PBR=1倍未満であれば、株価が会社の資産価値より少ないことになります。
理論的には、PBR=1倍未満は会社の資産価値より少ないことなので、会社を解散させて、株主に資産を分配させれば、利益になることを意味しますが、会社の資産価値は将来的にどうなるかわかりません。

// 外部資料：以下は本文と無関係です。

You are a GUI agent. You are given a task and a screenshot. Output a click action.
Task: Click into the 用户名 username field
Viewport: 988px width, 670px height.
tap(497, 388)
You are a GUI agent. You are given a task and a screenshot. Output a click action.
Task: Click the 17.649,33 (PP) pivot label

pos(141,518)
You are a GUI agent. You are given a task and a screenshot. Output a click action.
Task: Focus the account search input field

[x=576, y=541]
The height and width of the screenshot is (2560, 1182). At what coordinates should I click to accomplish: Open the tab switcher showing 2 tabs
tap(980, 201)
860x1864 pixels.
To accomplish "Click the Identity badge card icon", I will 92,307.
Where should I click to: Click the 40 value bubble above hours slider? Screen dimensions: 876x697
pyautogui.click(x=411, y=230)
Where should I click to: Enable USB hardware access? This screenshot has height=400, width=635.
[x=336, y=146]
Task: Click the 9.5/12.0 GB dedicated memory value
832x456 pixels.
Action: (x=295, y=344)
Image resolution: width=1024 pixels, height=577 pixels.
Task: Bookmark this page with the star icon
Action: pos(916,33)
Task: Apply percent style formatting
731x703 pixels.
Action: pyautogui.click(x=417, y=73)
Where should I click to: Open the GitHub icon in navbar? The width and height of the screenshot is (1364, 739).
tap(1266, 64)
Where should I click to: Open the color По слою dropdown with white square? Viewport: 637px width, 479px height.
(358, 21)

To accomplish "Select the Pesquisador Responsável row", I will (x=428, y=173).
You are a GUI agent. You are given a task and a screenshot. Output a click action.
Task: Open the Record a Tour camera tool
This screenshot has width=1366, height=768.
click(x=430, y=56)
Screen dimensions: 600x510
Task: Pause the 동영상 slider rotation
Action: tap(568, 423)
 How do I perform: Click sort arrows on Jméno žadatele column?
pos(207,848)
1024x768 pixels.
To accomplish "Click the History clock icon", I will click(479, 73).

増収増益が続けば、資産も増えますが、赤字が続けば、資産を売却しなければいけなくなり、資産が減ります。今後の業績や資産価値の変動を読み取っているため、PBR=1倍未満という銘柄が存在します。
また、PBRで使われる資産価値は簿価になります。
簿価とは帳簿価額の略語で、会計帳簿に記録された資産と負債の評価額のことです。
簿価は取得価格になるため、時価ではありません。
例えば、1億円で不動産を取得したときには、簿価には1億円の資産として、記録されます。しかし、不動産価格は変動するので、保有している不動産の価値が8000万円になることもありますが、簿価では不動産を売却するか、取得価格まで回復の見込みがないと判断されない限りは、不動産の価値は1億円のままです。
会社の資産価値は簿価より少ないことになり、PBR=1倍未満だからといって、割安だと判断できないことになります。
逆に、不動産価格が上がり、取得価格より高くなることもあります。
このような場合も簿価では不動産を売却するか、不動産の資産を見直す必要がなければ、不動産の価値は1億円のままです。
この場合、PBRが高くなっても、割高とは判断できないことになります。